2015年06月12日 21:58

国語の「勉強」は1日もかからない

 私が尊敬する、元代ゼミ英語講師の鬼塚幹彦先生は、授業中しばしば「英語の勉強は1日で終わる」とおっしゃっていましたね。

 1日に起こるすべてのことを英語で言えるようになれば、英語の学習は必要なくなるということのようです。

 まあ、実際1日で英語の勉強が終わるわけはないんですが^_^;

 それにならった言い方をすれば、国語の「勉強」こそ1日も必要ないと言えると思います。

 私はよく、国語という教科は習慣の教科ということを申します。

 塾で国語を習う。その名も「国語道場」で国語を習うなどというと、さぞスペシャルなテクニックを教えてもらえるんじゃないかと思われる方がいらっしゃるかもしれませんが、言っておきますが国語の読解のスペシャルテクニックなんか存在しませんからね。『カンフー・パンダ』のお父さんが作るラーメンの、「秘密のスープ」並みにそんなものはないです。

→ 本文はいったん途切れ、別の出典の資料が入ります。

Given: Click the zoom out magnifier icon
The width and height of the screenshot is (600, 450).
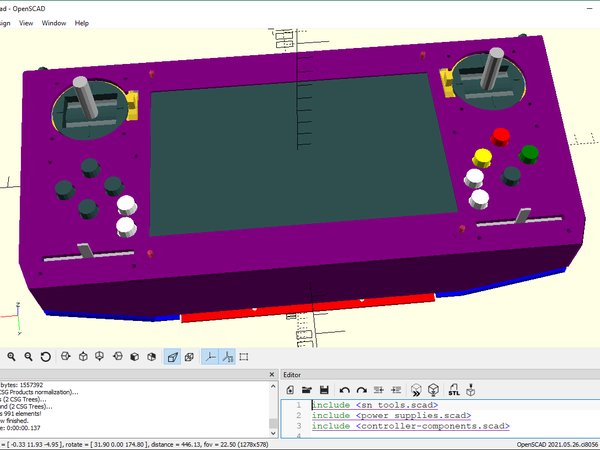Looking at the screenshot, I should click(x=28, y=356).
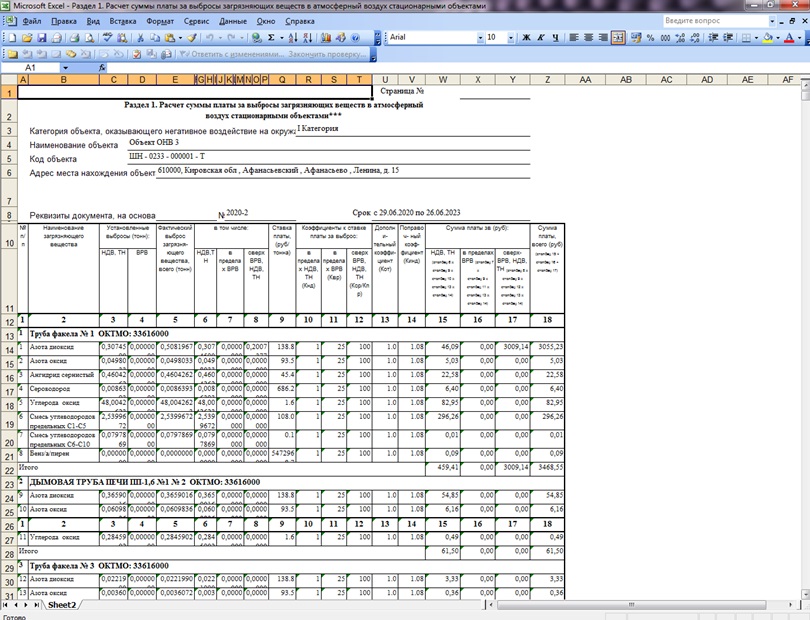
Task: Open the Данные menu
Action: [233, 20]
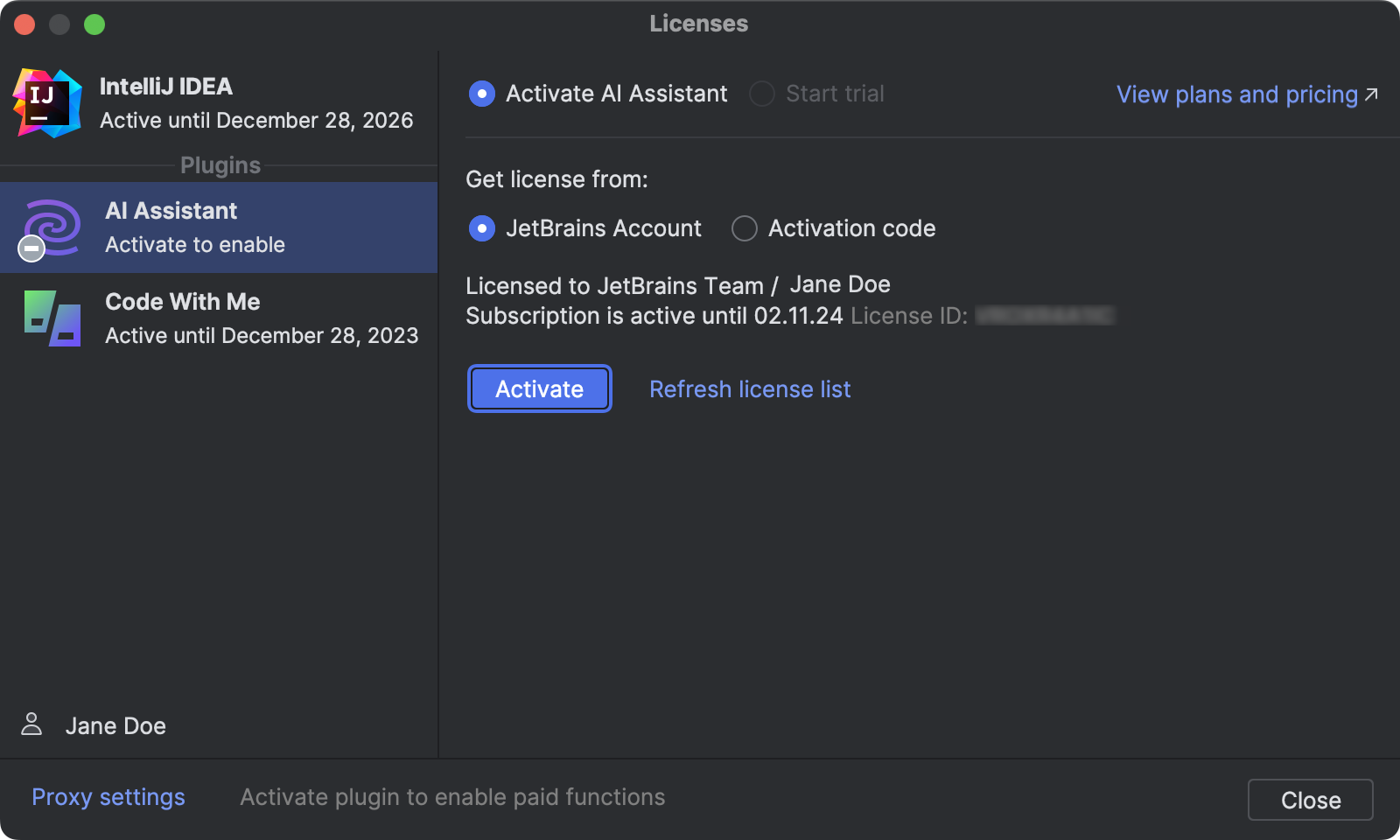Open View plans and pricing link
The height and width of the screenshot is (840, 1400).
pos(1236,94)
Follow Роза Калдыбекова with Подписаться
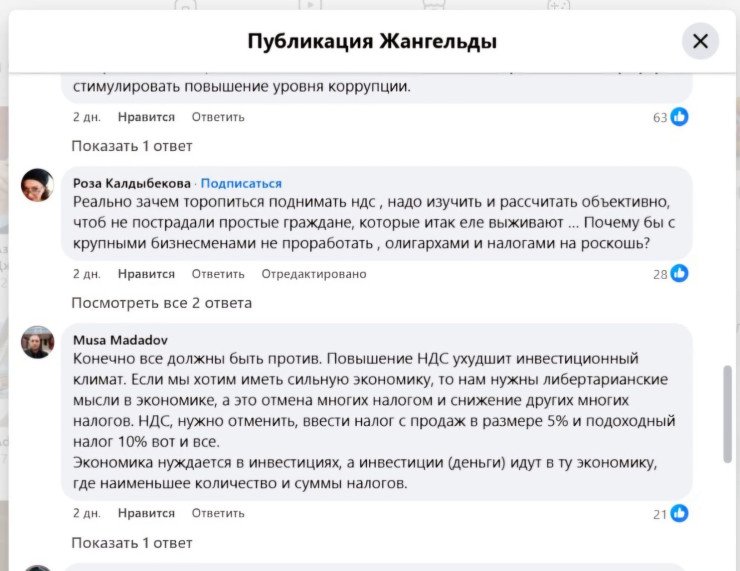This screenshot has height=571, width=740. (241, 184)
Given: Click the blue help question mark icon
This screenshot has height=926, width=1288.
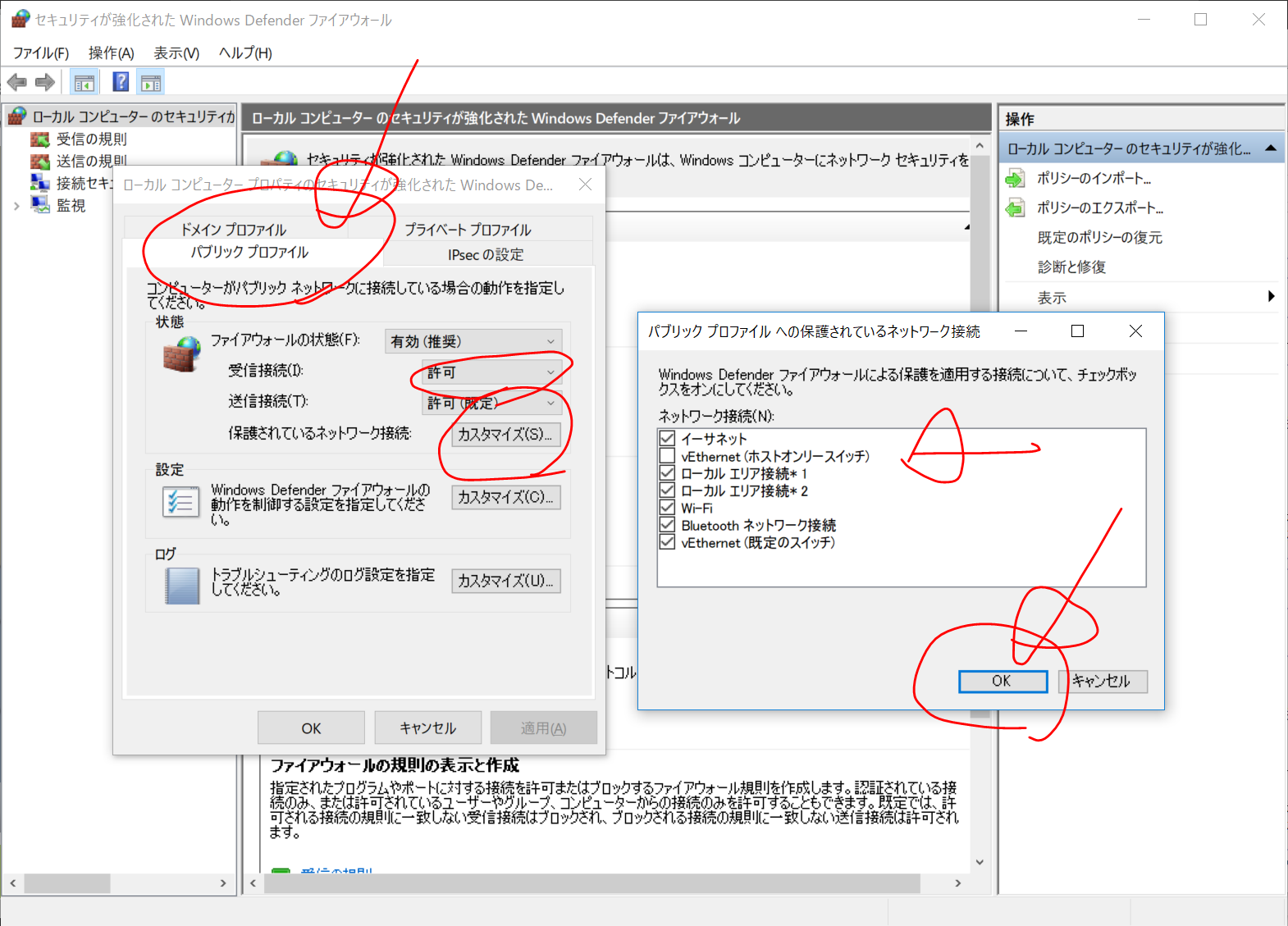Looking at the screenshot, I should pos(121,82).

 前期の中間テストが近いので、試験範囲になっている問題をここのところみんなで取り組んでいるんですが、その中で、中2の国語ですが、主人公の大好きなおじさんが、これまで居候として一緒に住んでいたのに、世界遍歴の旅に出るため家を去って行ったというエピソードがあります。おじさんが去った後、がらんどうになった彼が寝泊まりしていた部屋に主人公がたたずむという場面があります。

 子どもたちに聞いてみると、その場面の「絵」を、みんな想像していないんですよね。部屋の中はどんな感じだとか、時間は何時頃で日の光はどんなふうに部屋に差し込んでいるかとか、主人公はどの辺から部屋を見ているかとか・・・。何を聞いても「はぁ」、「さぁ」みたいな反応。

 なんというか、みんな「国語」というものを勘違いしていませんかね。なんだか「国語」のテストや問題集の問題の答えを出すことにばっかり頭がいっていて、書かれていることを「読む」ということがどういうことか、根本的に分かっていないんですよ。

 「読む」ということは、書かれていることに積極的にかかわっていくことなんですよ。小説だったら、ちょうど自分が映画監督にでもなった感覚で、周りの風景、登場人物たちの立ち位置、表情、声の感じとかいったことを、自分の頭の中で再構成していくようなことを「読む」というんですよ。

 文章に対して、そこに書かれていることを自分の頭の中で再構成するような、積極的なかかわりという意味での「読む」習慣ができれば、その時には国語の「勉強」は必要なくなることになります。その意味で、国語の「勉強」は、今この瞬間にも終えることができます。

 もちろん、そのあとには「読む」という習慣を身につけた豊かな人生が続いていくことになります。